OK, so... originally I came from 2D Animation (I'm a professional 2D Animator for many years), why I'm telling you this?
Simple, because in most cases I animate in 24 FPS (frame by frame... ) for the correct timing, sometimes in 25 or 30 if the client ask for it.

In my first attempt of animating a character in iClone 6 (using Character Creator), while the default settings are on realtime, everything works nice and smooth the FPS is always on 60 even when I attached so many props to the character while it's on the move.

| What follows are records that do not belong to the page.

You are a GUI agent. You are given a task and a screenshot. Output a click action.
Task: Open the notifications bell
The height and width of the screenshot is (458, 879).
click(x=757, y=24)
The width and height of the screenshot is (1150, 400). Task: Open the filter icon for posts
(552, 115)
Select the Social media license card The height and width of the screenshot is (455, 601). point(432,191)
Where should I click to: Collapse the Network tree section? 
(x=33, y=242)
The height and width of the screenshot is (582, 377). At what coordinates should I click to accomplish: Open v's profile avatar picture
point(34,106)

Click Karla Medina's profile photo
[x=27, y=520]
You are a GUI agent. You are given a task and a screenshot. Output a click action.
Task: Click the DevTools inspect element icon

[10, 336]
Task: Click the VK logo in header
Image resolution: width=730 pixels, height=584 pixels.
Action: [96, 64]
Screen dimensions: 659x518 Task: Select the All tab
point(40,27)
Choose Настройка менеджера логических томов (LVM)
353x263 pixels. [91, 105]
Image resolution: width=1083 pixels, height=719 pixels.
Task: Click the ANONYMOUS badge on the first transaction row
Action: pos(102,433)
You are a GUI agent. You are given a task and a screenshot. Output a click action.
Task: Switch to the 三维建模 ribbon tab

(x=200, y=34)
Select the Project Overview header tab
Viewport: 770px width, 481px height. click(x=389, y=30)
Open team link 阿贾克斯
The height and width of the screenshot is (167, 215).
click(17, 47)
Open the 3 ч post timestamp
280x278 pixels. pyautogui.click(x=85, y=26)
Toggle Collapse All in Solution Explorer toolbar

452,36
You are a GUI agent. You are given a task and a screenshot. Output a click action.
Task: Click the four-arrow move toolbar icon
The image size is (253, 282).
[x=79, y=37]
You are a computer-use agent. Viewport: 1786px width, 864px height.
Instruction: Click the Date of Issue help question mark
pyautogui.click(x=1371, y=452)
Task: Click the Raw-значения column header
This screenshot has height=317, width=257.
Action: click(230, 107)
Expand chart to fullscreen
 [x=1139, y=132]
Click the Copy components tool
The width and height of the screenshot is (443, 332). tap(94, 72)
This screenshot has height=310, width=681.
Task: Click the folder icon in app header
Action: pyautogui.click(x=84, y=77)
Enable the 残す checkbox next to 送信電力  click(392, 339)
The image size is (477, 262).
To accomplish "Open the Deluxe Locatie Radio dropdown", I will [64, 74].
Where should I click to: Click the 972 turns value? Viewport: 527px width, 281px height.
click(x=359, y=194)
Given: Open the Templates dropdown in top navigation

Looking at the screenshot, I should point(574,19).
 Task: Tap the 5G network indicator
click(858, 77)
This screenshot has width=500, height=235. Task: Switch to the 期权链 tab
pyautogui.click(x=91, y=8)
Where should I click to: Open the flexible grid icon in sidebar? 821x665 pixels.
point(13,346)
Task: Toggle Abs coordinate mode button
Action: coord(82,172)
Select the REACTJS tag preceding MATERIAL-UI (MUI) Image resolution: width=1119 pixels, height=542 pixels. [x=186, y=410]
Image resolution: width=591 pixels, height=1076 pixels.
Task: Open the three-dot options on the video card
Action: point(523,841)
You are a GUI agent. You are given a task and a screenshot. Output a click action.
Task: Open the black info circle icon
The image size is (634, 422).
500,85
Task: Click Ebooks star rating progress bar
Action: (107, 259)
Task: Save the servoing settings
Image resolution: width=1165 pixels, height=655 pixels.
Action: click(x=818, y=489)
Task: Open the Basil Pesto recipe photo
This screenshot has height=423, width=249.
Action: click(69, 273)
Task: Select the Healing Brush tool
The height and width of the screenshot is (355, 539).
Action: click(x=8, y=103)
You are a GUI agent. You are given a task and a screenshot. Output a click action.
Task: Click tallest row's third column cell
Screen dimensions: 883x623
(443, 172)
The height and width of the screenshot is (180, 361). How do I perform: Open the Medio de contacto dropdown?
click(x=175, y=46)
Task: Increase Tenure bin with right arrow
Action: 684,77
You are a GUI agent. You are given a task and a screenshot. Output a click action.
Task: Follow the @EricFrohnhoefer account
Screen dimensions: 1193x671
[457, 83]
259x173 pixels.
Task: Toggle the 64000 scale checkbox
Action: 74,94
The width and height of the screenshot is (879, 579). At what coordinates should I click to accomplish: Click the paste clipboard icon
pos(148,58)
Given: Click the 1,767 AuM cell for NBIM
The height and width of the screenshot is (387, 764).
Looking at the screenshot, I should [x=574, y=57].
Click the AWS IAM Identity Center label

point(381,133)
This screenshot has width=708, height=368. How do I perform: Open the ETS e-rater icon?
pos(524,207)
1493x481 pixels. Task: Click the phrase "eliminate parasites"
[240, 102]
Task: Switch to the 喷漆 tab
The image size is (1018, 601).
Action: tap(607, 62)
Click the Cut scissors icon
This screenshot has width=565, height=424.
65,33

I've noticed when I change:  "Realtime" to  "By Frame" everything still shows 60FPS but it moves much slower.
To my understanding "By Frame" is much more precise and recommended to physics calculations such as Hair, Cloth, and Dynamics in general...  and I'm planing to use all these.

Why am I confused?
I want my final render on 24fps, consider lipsync effects on specific parts on the timeline and more stuff I can't think about... but just think about a complete scene to render. so I'm not sure if the final render will look exactly like the Realtime mode (inside preview) or the By Frame...  since in preview they both show FPS: 60  which is realtime and not a final indication, I understand it just let me know that what I see as preview is not skipping frames, but it's confusing me which one to use to look EXACTLY like the final render?

My question is:
Should I work ONLY on "By Frame" mode in order to get the exact timing I see in iClone's preview?
or should I work with the "Realtime" mode? 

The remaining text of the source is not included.